Aim of the task: Please set down only the lines below starting with the line with "The width and" and going on through the line with "Image resolution: width=1406", verbatim and without pictures.

Data for analysis:
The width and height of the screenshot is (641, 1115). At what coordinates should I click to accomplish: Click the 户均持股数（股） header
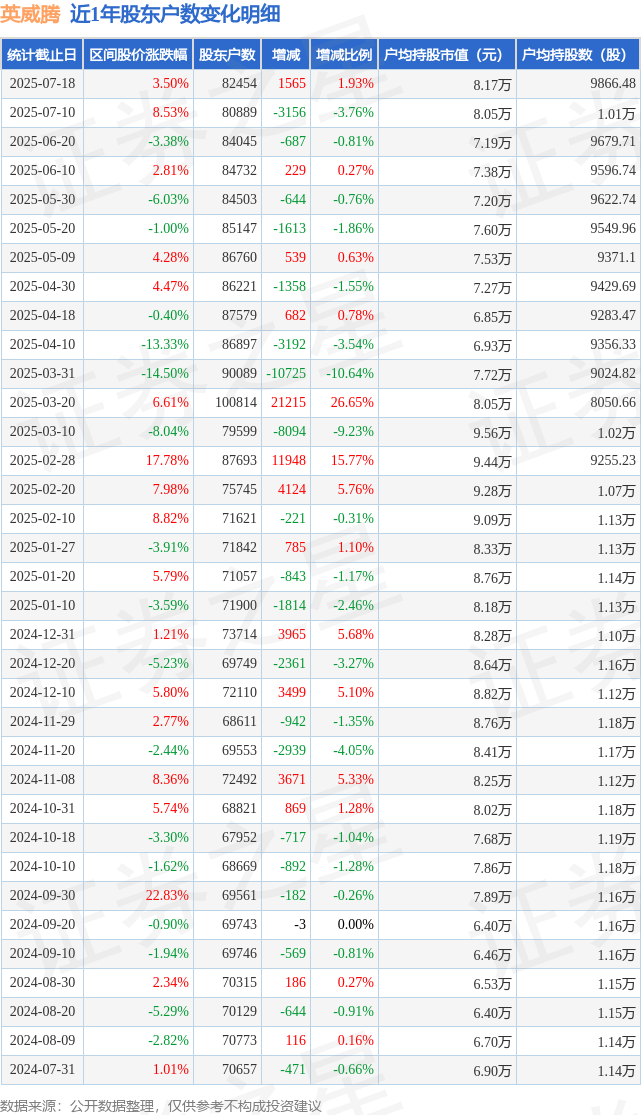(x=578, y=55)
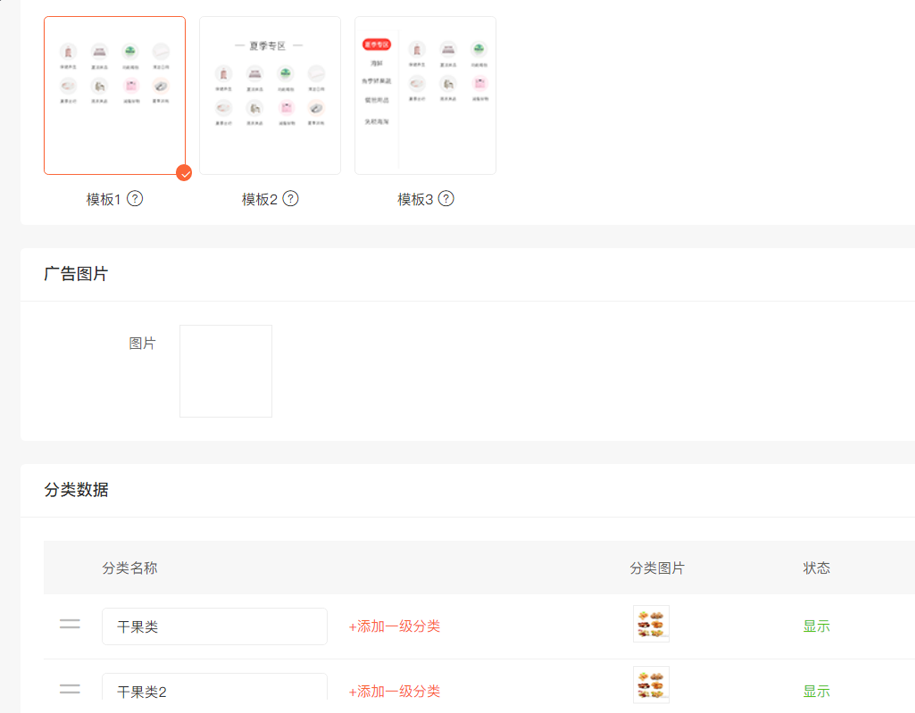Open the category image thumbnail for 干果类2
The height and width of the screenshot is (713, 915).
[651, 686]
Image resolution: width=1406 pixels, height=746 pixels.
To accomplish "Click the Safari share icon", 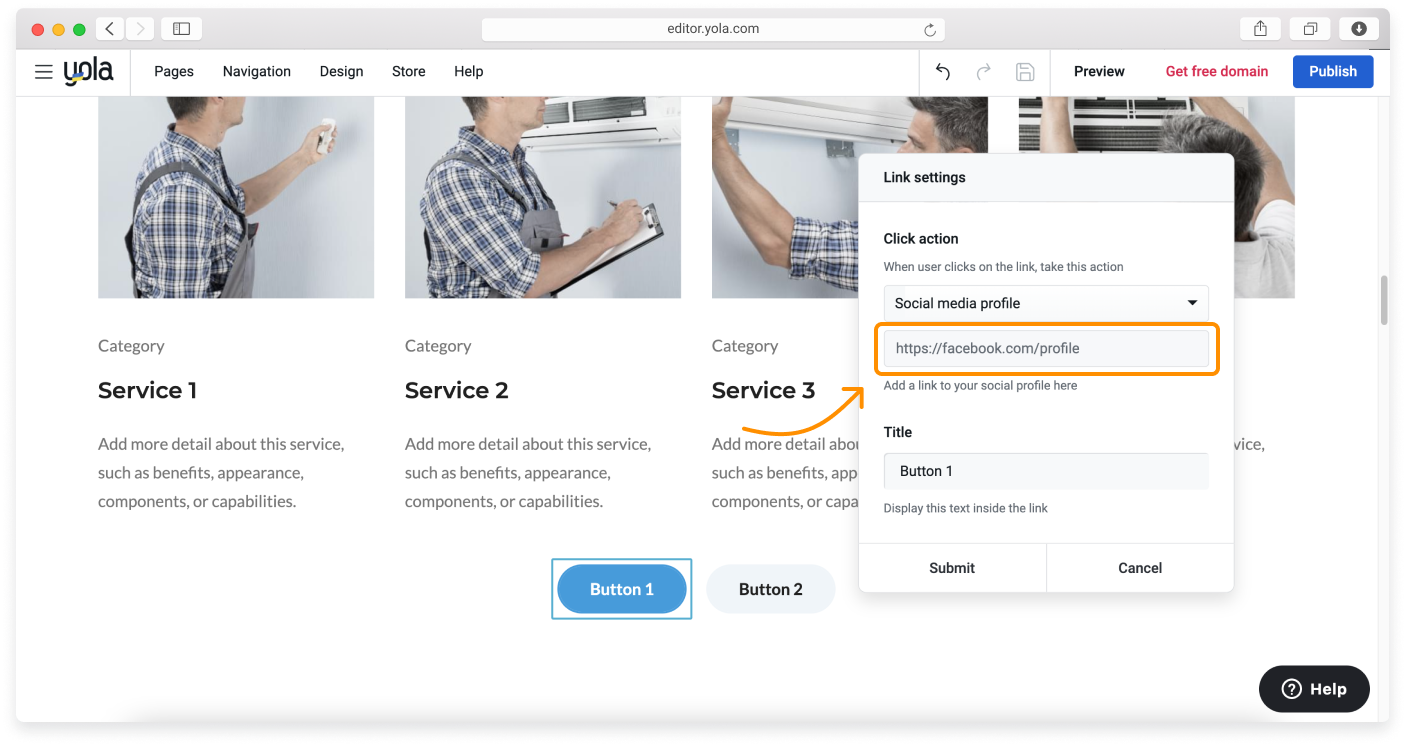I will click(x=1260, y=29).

==

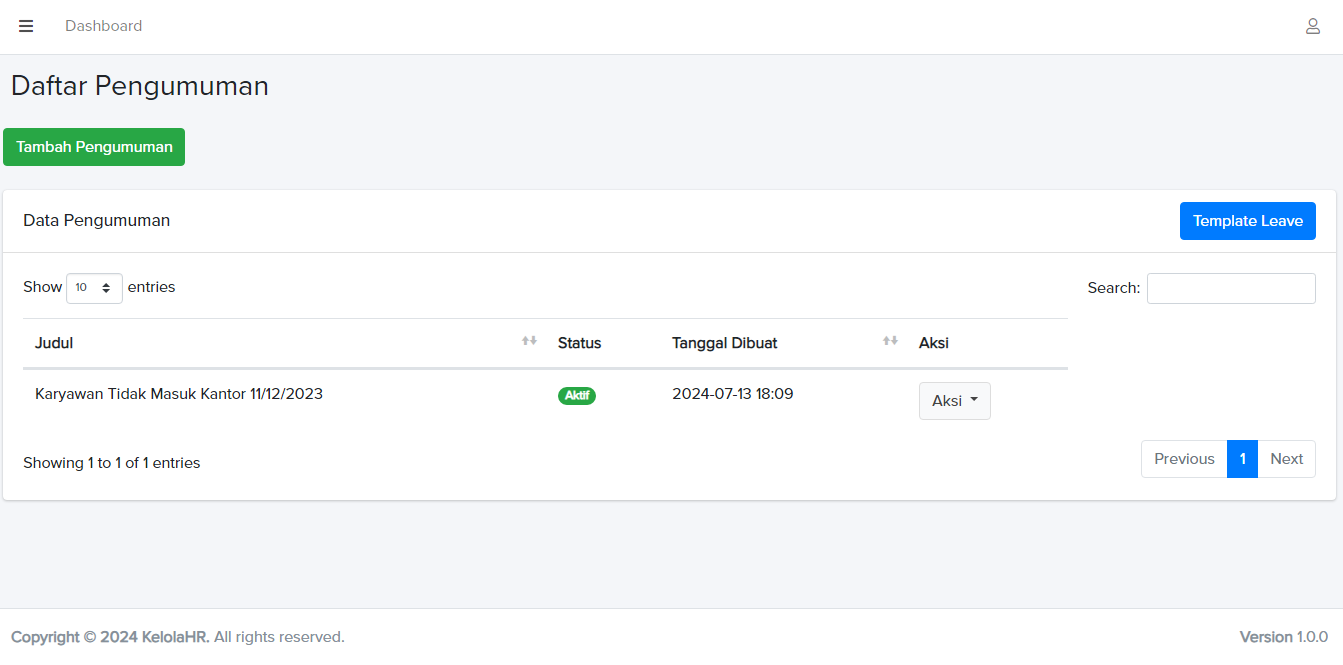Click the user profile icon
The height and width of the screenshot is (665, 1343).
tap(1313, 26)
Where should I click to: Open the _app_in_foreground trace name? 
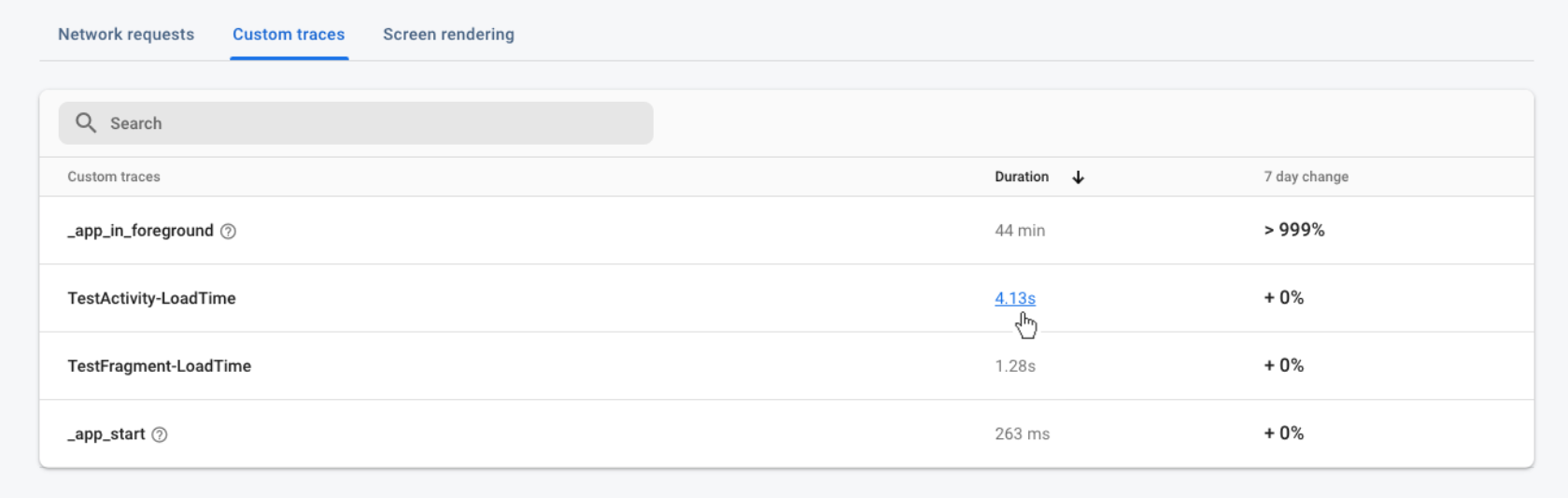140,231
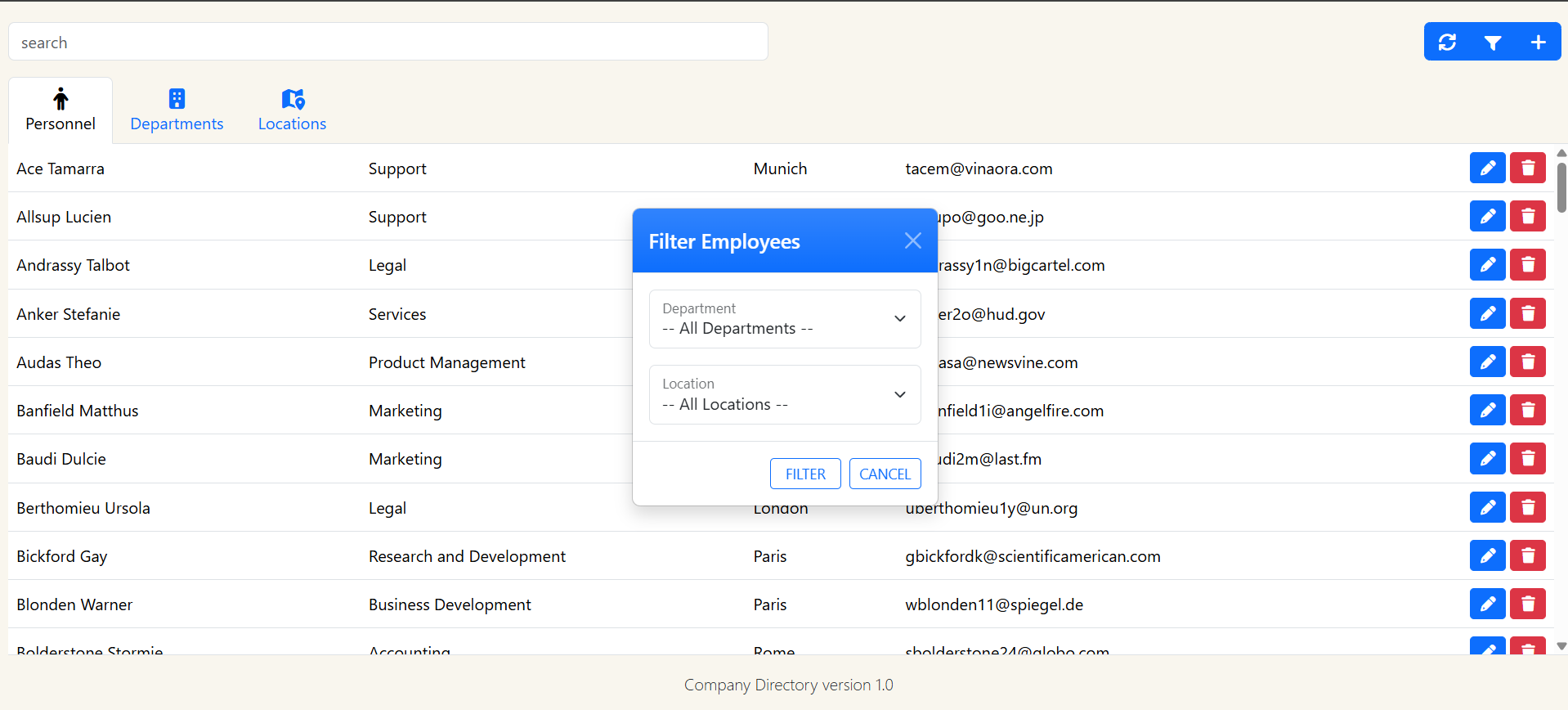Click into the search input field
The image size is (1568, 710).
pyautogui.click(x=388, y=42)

Solution:
The width and height of the screenshot is (641, 1115). At what coordinates should I click to accomplish: Click the 户均持股数（股） header
(x=578, y=55)
Open the category image thumbnail for 干果类2
The height and width of the screenshot is (713, 915).
[651, 686]
Image resolution: width=1406 pixels, height=746 pixels.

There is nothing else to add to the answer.